» List of tasks
[A] In the KPMG Australia page below, who is named as Chief Executive Officer?
[B] Repeat the KPMG Australia page word for word, starting at "We do what matters" and ending at "our Partnership Agreement.".
[C] List the areas that the KPMG Australia page says its 21 public commitments in Our Impact Plan cover.

» Article
Our ambition is to drive sustainable growth across our business and to be the most trusted and trustworthy professional services organisation that successfully delivers to all our stakeholders – including our clients, our people, and the communities we operate in. It’s an ongoing process that we are fully dedicated to.

Our Purpose - Inspire Confidence. Empower Change.

Our Values - 


We do what is right


We never stop learning and improving


We think and act boldly


We respect each other and draw strength from our differences.

For Better

We do what matters

Governance and accountability

Our governance creates the framework to drive purposeful activity. We remain vigilant in regularly reviewing our operations so they are aligned with the standards expected by our stakeholders and the Australian community.

Some key advances include:

  • Enhancing our public accountability through the annual publication of Our Impact Plan, where we report on 21 public commitments around governance, people, planet and prosperity. We are preparing our report in accordance with the Global Reporting Initiative (GRI) Standards.
  • Increasing the number of independent directors appointed to our Board from two to three.
  • Increasing transparency, such as being the first Australian partnership to commit to publishing executive remuneration on an annual basis and publicly releasing our Partnership Agreement.

KPMG Australia is part of a global organisation of independent professional services firms, with more than 270,000 partners and employees working in member firms spanning over 140 countries and territories around the world.

KPMG International has set out strong governance for overseeing member firm activities around the world, setting policies and aligning our strategy with our Purpose. The Global Board is the principal governance and oversight body for KPMG International and currently consists of 24 members from across KPMG’s global network. KPMG Australia is represented on the KPMG Global Board by our National Chairman.

Detailed information on KPMG International’s structure, leadership and governance can be found on Governance – KPMG Global.

KPMG Australia is led by Chief Executive Officer, Andrew Yates. The CEO leads the firm’s principal management body, the National Executive Committee. The management of the firm is overseen by our National Board. Individual Office Chairs provide leadership at a local level.

» Stored data
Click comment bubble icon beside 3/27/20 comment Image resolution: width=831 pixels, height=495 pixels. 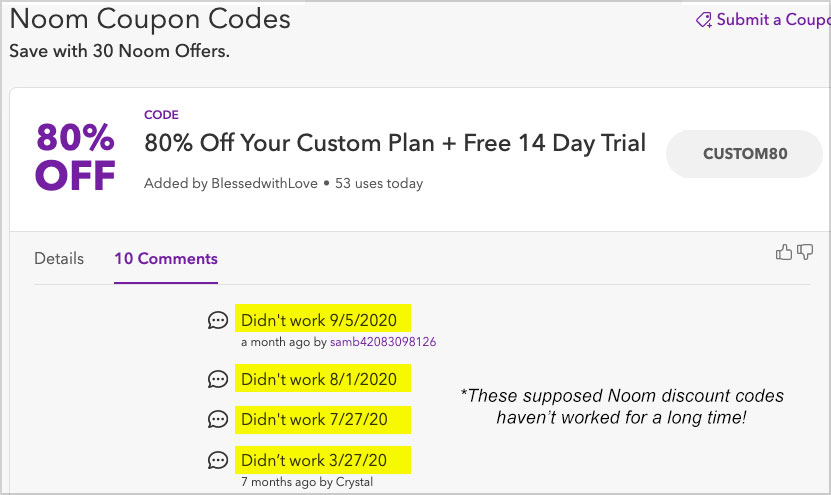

» Answers
[A] Andrew Yates

[B]
We do what matters

Governance and accountability

Our governance creates the framework to drive purposeful activity. We remain vigilant in regularly reviewing our operations so they are aligned with the standards expected by our stakeholders and the Australian community.

Some key advances include:

  • Enhancing our public accountability through the annual publication of Our Impact Plan, where we report on 21 public commitments around governance, people, planet and prosperity. We are preparing our report in accordance with the Global Reporting Initiative (GRI) Standards.
  • Increasing the number of independent directors appointed to our Board from two to three.
  • Increasing transparency, such as being the first Australian partnership to commit to publishing executive remuneration on an annual basis and publicly releasing our Partnership Agreement.

[C]
- governance
- people
- planet
- prosperity